La rencontre avec Eli transforme Oskar, la réalisation de l’état de vampire de la jeune fille fait de lui quelqu’un d’autre : « Je n’existe pas et personne ne peut me faire quoi que ce soit. » Le garçon perd passé et avenir ; il ne lui reste que le présent, tout comme Eli qui a 12 ans « depuis longtemps ». Jusqu’à la décision finale qui clôt le roman. Sa crainte envers Eli ne porte d’ailleurs pas sur elle en tant que prédatrice, mais sur le fait qu’elle puisse le repousser. Il est déjà conquis, victime consentante, adjuvant éternel. La dimension divine, quasi christique d’Eli est renforcée par le diminutif de son prénom : lorsque Håkan s’arrange pour ne pas être (trop vite) reconnu, il crie « Eli, Eli » comme Jésus sur la croix…

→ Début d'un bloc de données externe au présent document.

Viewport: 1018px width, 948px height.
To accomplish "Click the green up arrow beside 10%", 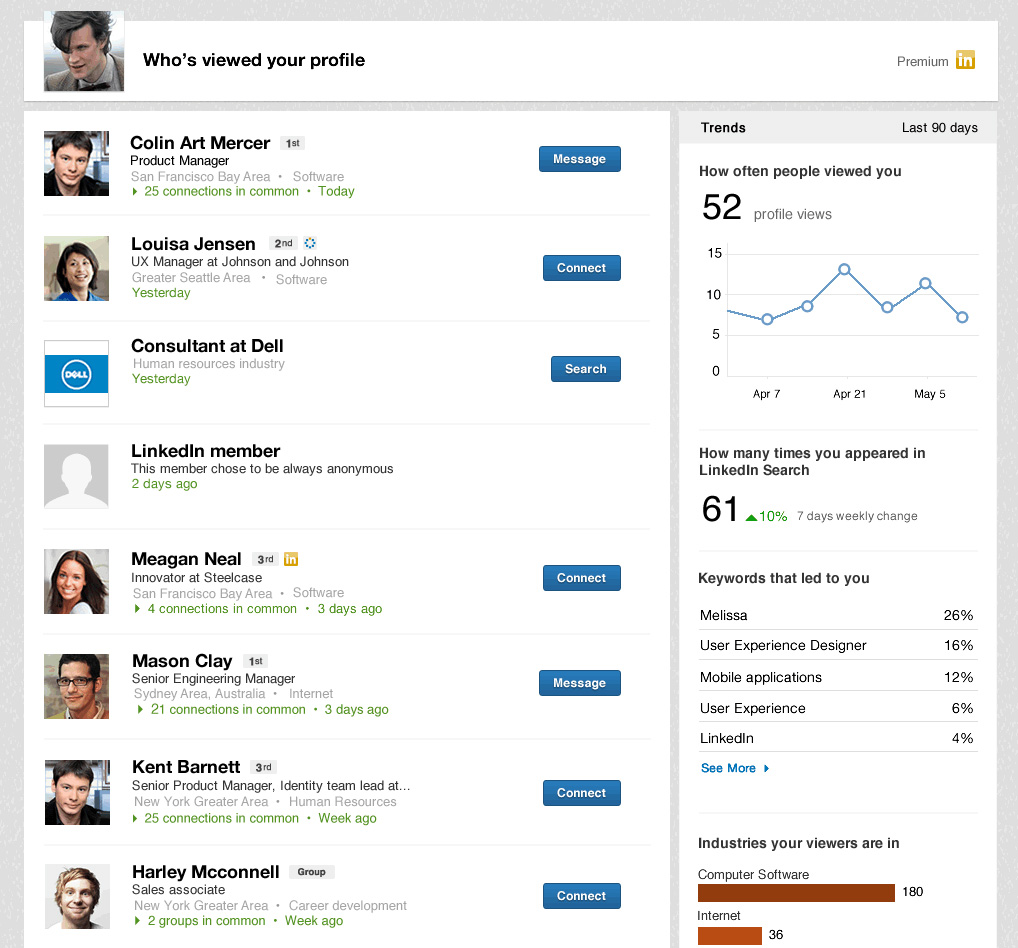I will click(752, 517).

Ce roman a été adapté à deux reprises au cinéma, en Suède en 2008 et sous forme de remake américain (sous le titre Let Me In) deux ans plus tard. Le réseau TNT a apparemment commandé un pilote pour une série adaptée du roman, avant de jeter l’éponge. Le film suédois est extrêmement fidèle au roman, dont il a intelligemment élagué les parties les moins utiles pour en garder la substantifique moelle. Particulièrement intéressante pour le lecteur cinéphile, la traduction sur grand écran de la scène de la piscine vaut son pesant de plaquettes.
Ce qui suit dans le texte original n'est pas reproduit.